begin Passage

In recent years, assessing patent risks has attracted fast-growing attention from both researchers and practitioners in studies of technological innovation. Following the existing literature on risks and intellectual property (IP) risks, we define patent risks as the lack of understanding of the distribution of patents that lead to losing a key patent, increased research and development costs, and, potentially, infringement litigation. This paper aims to propose an explorative approach to investigating patent risks in the target technology field by integrating social network analysis and patent analysis. Compared to previous research, this study makes an important contribution toward identifying patent risks in the overall technological field by employing a patent-based multi-level network model that has not appeared in existing methodologies of patent risks. In order to verify the effectiveness of this approach, we take artificial intelligence (AI) as an example. Data collected from the Derwent Innovation Index (DII) database were used to build the patent-based multi-level network on patent risks from market, technology, and assignee perspectives. The results indicate that the lack of international collaborations among assignees and industry–university–research collaboration may lead to patent collaboration risks. Regarding patent market risks, the lack of overseas patent applications, especially the lack of distribution in the main competitive markets, is a key factor. As for patent technology risks, most of the leading assignees lack awareness of the distribution in the following technological fields: industrial electric equipment, engineering instrumentation, and automotive electrics. In summary, assignees from the U.S. with first mover advantages are still powerful leaders in the AI technology field. Although China is catching up very rapidly in the total number of AI patents, the apparent patent risks under the perspectives of collaboration, market, and technology will obviously hamper the catch-up efforts of China’s AI industry. We conclude that, in practice, the proposed patent-based multi-level network model not only plays an important role in helping stakeholders in the AI technological field to prevent patent risks, find new technology opportunities, and obtain sustainable development, but also has significance for guiding the industrial development of various emerging technology fields.

end Passage

» Your goal:
Answer these from the patent-risk passage:
1. Which database supplied the data?
2. Which technology field is used as the example?
3. In which three technological fields do most leading assignees lack awareness of the distribution?

begin Material

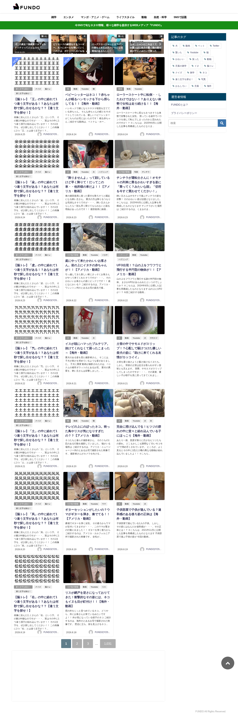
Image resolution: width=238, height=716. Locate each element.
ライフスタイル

end Material

» Worked answer:
1. The Derwent Innovation Index (DII)
2. Artificial intelligence (AI)
3. Industrial electric equipment, engineering instrumentation, and automotive electrics